Notes continued ANDREW CARNEGIE was a Scottish immigrant who went to work at age 12 in a textile factory. He bought shares in iron mills and factories and did well enough that he quit working in his early 30’s! He opened a steel mill near Pittsburgh in 1875 using the Bessemer process to make stronger steel. He also used vertical integration to control the raw products needed for the mills. This saved money and allowed him to become the wealthiest man in America. JOHN D. ROCKEFELLER used horizontal integration, buying his competitors’ companies and creating a monopoly. His company, Standard Oil, controlled about 90 percent of the U.S. oil refining industries. He also became quite wealthy and probably was our first billionaire.

Notes continued MONOPOLY is where there is total control of a type of industry by one person or one company. Rockefeller’s Standard Oil was one example and in today’s times an example of a supposed monopoly is Microsoft. TRUST is a combination of firms or corporations formed by a legal agreement, especially to reduce competition. Again Standard Oil is the example of a trust but today trusts are illegal. HOLDING COMPANIES is a company whose primary business is owning a controlling share of stock in other companies.
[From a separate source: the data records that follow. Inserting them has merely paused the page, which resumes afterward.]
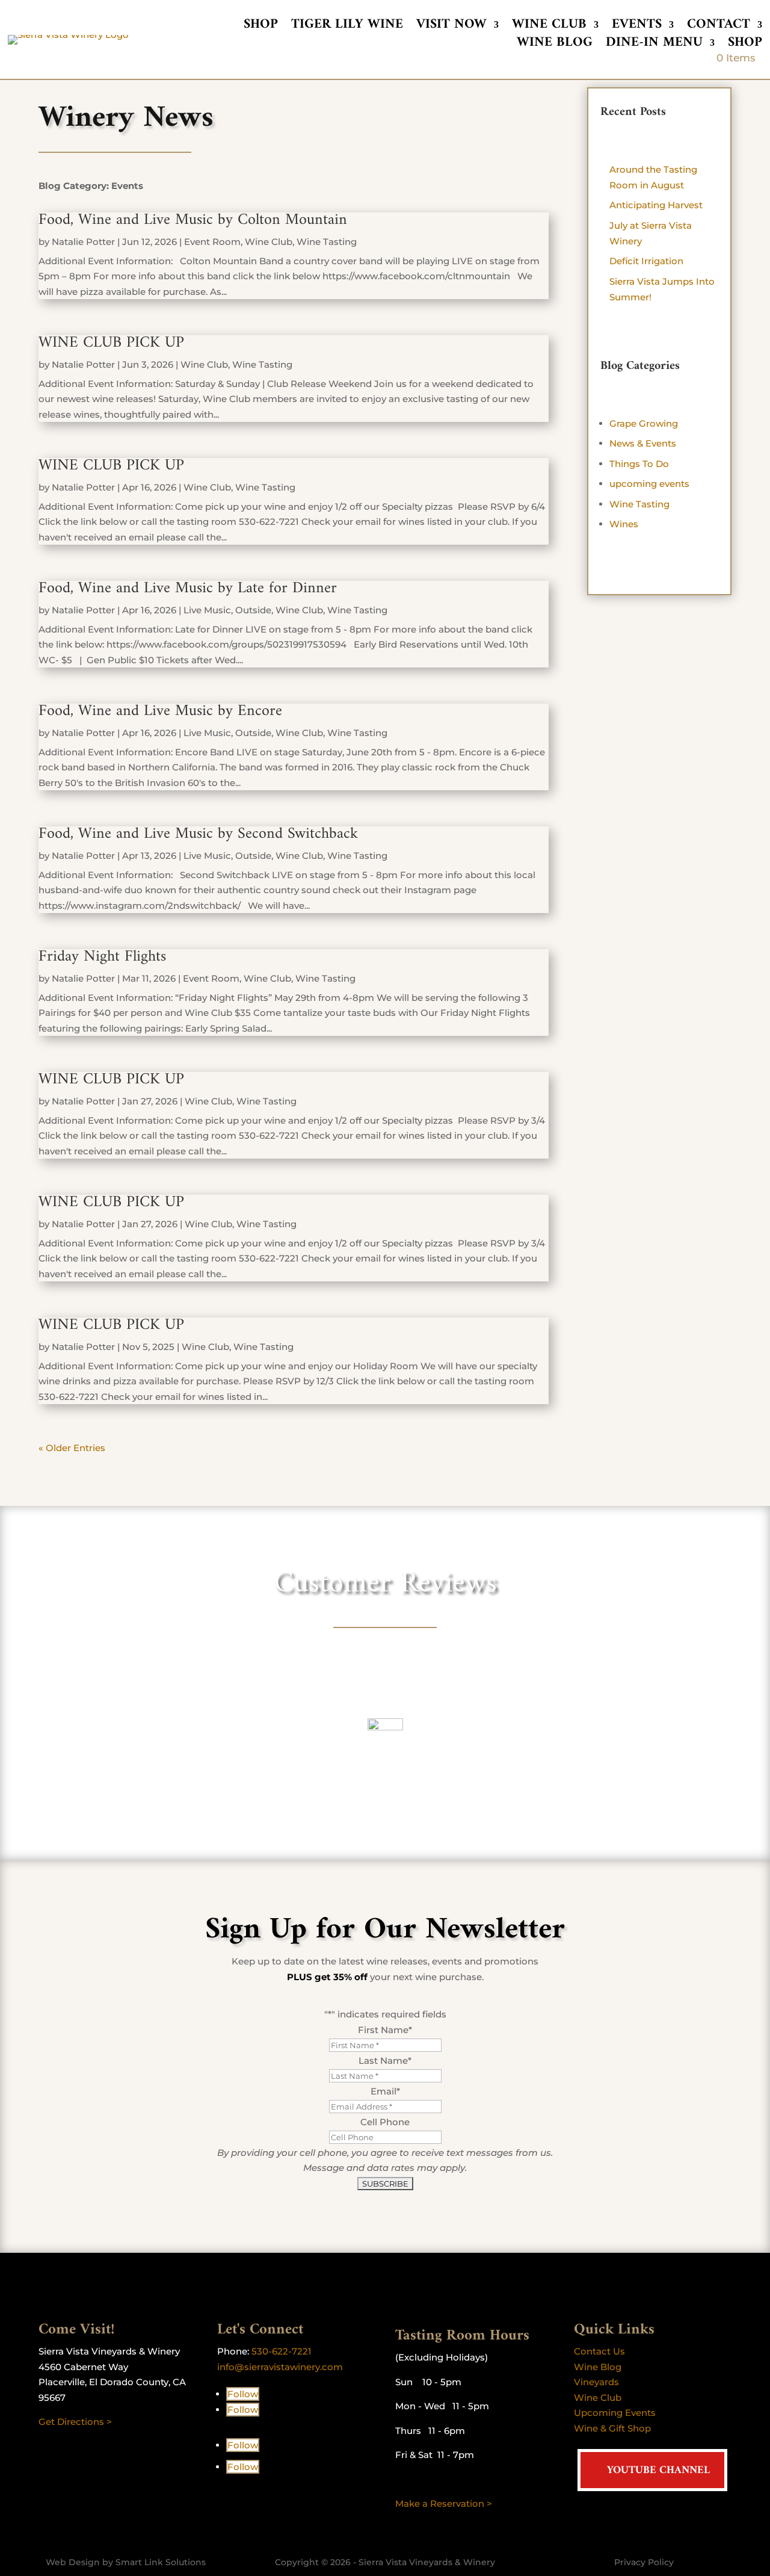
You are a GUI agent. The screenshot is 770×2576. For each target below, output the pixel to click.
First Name (385, 2030)
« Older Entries (71, 1448)
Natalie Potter (83, 241)
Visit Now (451, 27)
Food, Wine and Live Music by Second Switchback (198, 833)
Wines (623, 524)
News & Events (642, 443)
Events (637, 27)
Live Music (207, 610)
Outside (253, 610)
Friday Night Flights (102, 956)
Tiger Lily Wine (347, 27)
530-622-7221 (281, 2351)
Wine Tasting (327, 241)
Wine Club (549, 27)
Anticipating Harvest (656, 205)
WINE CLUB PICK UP (111, 342)
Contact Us (599, 2351)
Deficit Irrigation (646, 261)
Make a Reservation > (443, 2503)
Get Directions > (75, 2421)
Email (385, 2091)
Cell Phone (385, 2122)
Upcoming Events (615, 2412)
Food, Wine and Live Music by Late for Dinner (187, 588)
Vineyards (596, 2382)
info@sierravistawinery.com (280, 2367)
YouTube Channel (658, 2470)
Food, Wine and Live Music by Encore (160, 711)
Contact (718, 27)
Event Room (212, 241)
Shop (261, 27)
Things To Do (639, 463)
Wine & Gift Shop (612, 2428)
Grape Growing (643, 423)
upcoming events (649, 483)
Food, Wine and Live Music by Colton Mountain (192, 220)
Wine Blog (555, 45)
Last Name (385, 2060)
Notes concluded N.W. AYER AND SON was the first advertising company. It began creating large illustrated ads instead of relying on the old small print line ads previously used in newspapers. JOHN WANAMAKER had a department store in Philadelphia called the Grand Depot. It was advertised as the “largest space in the world devoted to retail selling on a single floor.” MONTGOMERY WARD and SEARS, ROEBUCK AND COMPANY were two of the largest mail-order retailers. They used mail-order catalogs to reach rural areas. They used attractive illustrations and appealing descriptions to advertise thousands of items for sale.